▸ REQUIRED ACTION
The answer must consist of the records below, repeated exactly.

▸ Saved entries

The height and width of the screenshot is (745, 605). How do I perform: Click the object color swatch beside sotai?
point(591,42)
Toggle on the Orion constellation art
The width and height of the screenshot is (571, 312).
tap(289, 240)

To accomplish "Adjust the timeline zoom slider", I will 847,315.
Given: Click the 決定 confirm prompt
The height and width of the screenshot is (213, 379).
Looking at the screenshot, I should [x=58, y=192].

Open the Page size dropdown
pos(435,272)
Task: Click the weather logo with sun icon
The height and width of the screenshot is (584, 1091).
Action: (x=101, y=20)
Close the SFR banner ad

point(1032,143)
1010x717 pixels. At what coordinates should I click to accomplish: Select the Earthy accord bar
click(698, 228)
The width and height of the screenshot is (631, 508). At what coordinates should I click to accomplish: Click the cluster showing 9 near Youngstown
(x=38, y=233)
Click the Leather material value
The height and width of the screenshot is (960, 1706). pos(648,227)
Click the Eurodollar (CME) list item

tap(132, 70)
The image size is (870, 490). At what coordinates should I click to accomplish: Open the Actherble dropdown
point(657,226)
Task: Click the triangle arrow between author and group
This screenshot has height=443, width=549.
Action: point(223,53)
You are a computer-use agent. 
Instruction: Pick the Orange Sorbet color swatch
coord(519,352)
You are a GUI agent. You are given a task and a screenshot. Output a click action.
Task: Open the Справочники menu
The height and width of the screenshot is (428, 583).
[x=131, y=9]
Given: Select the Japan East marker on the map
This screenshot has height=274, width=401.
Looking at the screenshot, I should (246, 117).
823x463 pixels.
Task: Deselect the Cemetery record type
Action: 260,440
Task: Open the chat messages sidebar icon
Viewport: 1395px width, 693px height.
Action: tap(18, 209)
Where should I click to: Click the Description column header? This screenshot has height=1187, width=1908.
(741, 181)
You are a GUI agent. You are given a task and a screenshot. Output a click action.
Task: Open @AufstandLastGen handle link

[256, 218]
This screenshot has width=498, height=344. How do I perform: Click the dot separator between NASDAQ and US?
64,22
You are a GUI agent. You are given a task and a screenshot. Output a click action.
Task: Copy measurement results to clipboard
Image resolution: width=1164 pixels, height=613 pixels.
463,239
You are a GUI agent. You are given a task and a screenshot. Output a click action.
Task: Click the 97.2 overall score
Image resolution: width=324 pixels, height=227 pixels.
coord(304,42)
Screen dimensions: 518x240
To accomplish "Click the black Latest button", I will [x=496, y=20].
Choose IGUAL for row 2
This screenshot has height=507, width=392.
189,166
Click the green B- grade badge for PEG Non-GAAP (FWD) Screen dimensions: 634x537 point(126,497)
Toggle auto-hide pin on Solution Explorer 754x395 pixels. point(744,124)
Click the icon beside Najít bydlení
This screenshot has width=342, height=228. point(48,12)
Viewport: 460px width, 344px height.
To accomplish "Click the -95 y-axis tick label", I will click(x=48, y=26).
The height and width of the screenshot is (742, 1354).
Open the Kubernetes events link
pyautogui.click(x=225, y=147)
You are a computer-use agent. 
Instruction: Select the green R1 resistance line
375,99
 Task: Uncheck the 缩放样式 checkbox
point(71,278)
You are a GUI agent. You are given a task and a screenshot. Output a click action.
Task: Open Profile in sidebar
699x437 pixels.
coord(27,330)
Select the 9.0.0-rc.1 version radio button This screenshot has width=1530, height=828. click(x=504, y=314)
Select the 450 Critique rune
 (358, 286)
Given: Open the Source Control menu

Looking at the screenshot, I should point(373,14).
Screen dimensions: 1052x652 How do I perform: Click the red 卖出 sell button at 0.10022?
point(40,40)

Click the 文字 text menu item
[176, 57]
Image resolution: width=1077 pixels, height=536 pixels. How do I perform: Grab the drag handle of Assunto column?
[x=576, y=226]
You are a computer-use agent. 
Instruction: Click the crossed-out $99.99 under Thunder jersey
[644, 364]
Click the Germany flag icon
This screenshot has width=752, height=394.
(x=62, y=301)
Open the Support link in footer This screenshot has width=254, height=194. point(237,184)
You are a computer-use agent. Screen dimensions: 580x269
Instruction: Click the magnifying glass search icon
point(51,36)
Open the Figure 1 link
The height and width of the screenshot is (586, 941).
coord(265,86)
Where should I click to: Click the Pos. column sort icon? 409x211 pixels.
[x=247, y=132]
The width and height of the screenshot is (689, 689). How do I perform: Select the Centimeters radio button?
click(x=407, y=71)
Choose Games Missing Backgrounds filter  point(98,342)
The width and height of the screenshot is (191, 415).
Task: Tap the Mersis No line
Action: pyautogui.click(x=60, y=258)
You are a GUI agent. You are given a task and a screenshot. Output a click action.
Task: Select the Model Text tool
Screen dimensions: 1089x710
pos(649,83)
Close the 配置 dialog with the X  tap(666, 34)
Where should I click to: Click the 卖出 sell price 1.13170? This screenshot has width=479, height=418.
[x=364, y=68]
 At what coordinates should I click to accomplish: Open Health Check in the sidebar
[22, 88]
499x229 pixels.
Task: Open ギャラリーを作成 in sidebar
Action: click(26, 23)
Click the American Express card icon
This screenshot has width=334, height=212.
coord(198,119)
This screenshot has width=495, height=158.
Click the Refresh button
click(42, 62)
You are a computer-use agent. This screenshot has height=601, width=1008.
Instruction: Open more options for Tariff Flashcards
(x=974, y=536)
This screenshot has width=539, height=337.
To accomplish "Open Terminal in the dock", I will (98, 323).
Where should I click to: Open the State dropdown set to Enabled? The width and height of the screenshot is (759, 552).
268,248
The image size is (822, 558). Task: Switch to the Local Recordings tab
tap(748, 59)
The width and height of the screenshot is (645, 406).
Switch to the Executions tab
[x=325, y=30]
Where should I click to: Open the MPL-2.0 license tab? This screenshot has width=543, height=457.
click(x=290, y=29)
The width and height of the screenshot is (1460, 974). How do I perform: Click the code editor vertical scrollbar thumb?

▸ RESPONSE
The height and width of the screenshot is (745, 605). How do I perform: Click the object color swatch beside sotai?
point(591,42)
Toggle on the Orion constellation art
The width and height of the screenshot is (571, 312).
tap(289, 240)

To accomplish "Adjust the timeline zoom slider", I will 847,315.
Given: Click the 決定 confirm prompt
The height and width of the screenshot is (213, 379).
Looking at the screenshot, I should [x=58, y=192].

Open the Page size dropdown
pos(435,272)
Task: Click the weather logo with sun icon
The height and width of the screenshot is (584, 1091).
Action: (x=101, y=20)
Close the SFR banner ad

point(1032,143)
1010x717 pixels. At what coordinates should I click to accomplish: Select the Earthy accord bar
click(698, 228)
The width and height of the screenshot is (631, 508). At what coordinates should I click to accomplish: Click the cluster showing 9 near Youngstown
(x=38, y=233)
Click the Leather material value
The height and width of the screenshot is (960, 1706). pos(648,227)
Click the Eurodollar (CME) list item

tap(132, 70)
The image size is (870, 490). At what coordinates should I click to accomplish: Open the Actherble dropdown
point(657,226)
Task: Click the triangle arrow between author and group
This screenshot has height=443, width=549.
Action: point(223,53)
You are a computer-use agent. 
Instruction: Pick the Orange Sorbet color swatch
coord(519,352)
You are a GUI agent. You are given a task and a screenshot. Output a click action.
Task: Open the Справочники menu
The height and width of the screenshot is (428, 583).
[x=131, y=9]
Given: Select the Japan East marker on the map
This screenshot has height=274, width=401.
Looking at the screenshot, I should (246, 117).
823x463 pixels.
Task: Deselect the Cemetery record type
Action: 260,440
Task: Open the chat messages sidebar icon
Viewport: 1395px width, 693px height.
Action: tap(18, 209)
Where should I click to: Click the Description column header? This screenshot has height=1187, width=1908.
(741, 181)
You are a GUI agent. You are given a task and a screenshot. Output a click action.
Task: Open @AufstandLastGen handle link

[256, 218]
This screenshot has width=498, height=344. How do I perform: Click the dot separator between NASDAQ and US?
64,22
You are a GUI agent. You are given a task and a screenshot. Output a click action.
Task: Copy measurement results to clipboard
Image resolution: width=1164 pixels, height=613 pixels.
463,239
You are a GUI agent. You are given a task and a screenshot. Output a click action.
Task: Click the 97.2 overall score
Image resolution: width=324 pixels, height=227 pixels.
coord(304,42)
Screen dimensions: 518x240
To accomplish "Click the black Latest button", I will [x=496, y=20].
Choose IGUAL for row 2
This screenshot has height=507, width=392.
189,166
Click the green B- grade badge for PEG Non-GAAP (FWD) Screen dimensions: 634x537 point(126,497)
Toggle auto-hide pin on Solution Explorer 754x395 pixels. point(744,124)
Click the icon beside Najít bydlení
This screenshot has width=342, height=228. point(48,12)
Viewport: 460px width, 344px height.
To accomplish "Click the -95 y-axis tick label", I will click(x=48, y=26).
The height and width of the screenshot is (742, 1354).
Open the Kubernetes events link
pyautogui.click(x=225, y=147)
You are a computer-use agent. 
Instruction: Select the green R1 resistance line
375,99
 Task: Uncheck the 缩放样式 checkbox
point(71,278)
You are a GUI agent. You are given a task and a screenshot. Output a click action.
Task: Open Profile in sidebar
699x437 pixels.
coord(27,330)
Select the 9.0.0-rc.1 version radio button This screenshot has width=1530, height=828. click(x=504, y=314)
Select the 450 Critique rune
 (358, 286)
Given: Open the Source Control menu

Looking at the screenshot, I should point(373,14).
Screen dimensions: 1052x652 How do I perform: Click the red 卖出 sell button at 0.10022?
point(40,40)

Click the 文字 text menu item
[176, 57]
Image resolution: width=1077 pixels, height=536 pixels. How do I perform: Grab the drag handle of Assunto column?
[x=576, y=226]
You are a computer-use agent. 
Instruction: Click the crossed-out $99.99 under Thunder jersey
[644, 364]
Click the Germany flag icon
This screenshot has width=752, height=394.
(x=62, y=301)
Open the Support link in footer This screenshot has width=254, height=194. point(237,184)
You are a computer-use agent. Screen dimensions: 580x269
Instruction: Click the magnifying glass search icon
point(51,36)
Open the Figure 1 link
The height and width of the screenshot is (586, 941).
coord(265,86)
Where should I click to: Click the Pos. column sort icon? 409x211 pixels.
[x=247, y=132]
The width and height of the screenshot is (689, 689). How do I perform: Select the Centimeters radio button?
click(x=407, y=71)
Choose Games Missing Backgrounds filter  point(98,342)
The width and height of the screenshot is (191, 415).
Task: Tap the Mersis No line
Action: pyautogui.click(x=60, y=258)
You are a GUI agent. You are given a task and a screenshot. Output a click action.
Task: Select the Model Text tool
Screen dimensions: 1089x710
pos(649,83)
Close the 配置 dialog with the X  tap(666, 34)
Where should I click to: Click the 卖出 sell price 1.13170? This screenshot has width=479, height=418.
[x=364, y=68]
 At what coordinates should I click to accomplish: Open Health Check in the sidebar
[22, 88]
499x229 pixels.
Task: Open ギャラリーを作成 in sidebar
Action: click(26, 23)
Click the American Express card icon
This screenshot has width=334, height=212.
coord(198,119)
This screenshot has width=495, height=158.
Click the Refresh button
click(42, 62)
You are a computer-use agent. This screenshot has height=601, width=1008.
Instruction: Open more options for Tariff Flashcards
(x=974, y=536)
This screenshot has width=539, height=337.
To accomplish "Open Terminal in the dock", I will (98, 323).
Where should I click to: Open the State dropdown set to Enabled? The width and height of the screenshot is (759, 552).
268,248
The image size is (822, 558). Task: Switch to the Local Recordings tab
tap(748, 59)
The width and height of the screenshot is (645, 406).
Switch to the Executions tab
[x=325, y=30]
Where should I click to: Open the MPL-2.0 license tab? This screenshot has width=543, height=457.
click(x=290, y=29)
The width and height of the screenshot is (1460, 974). How do I perform: Click the code editor vertical scrollbar thumb?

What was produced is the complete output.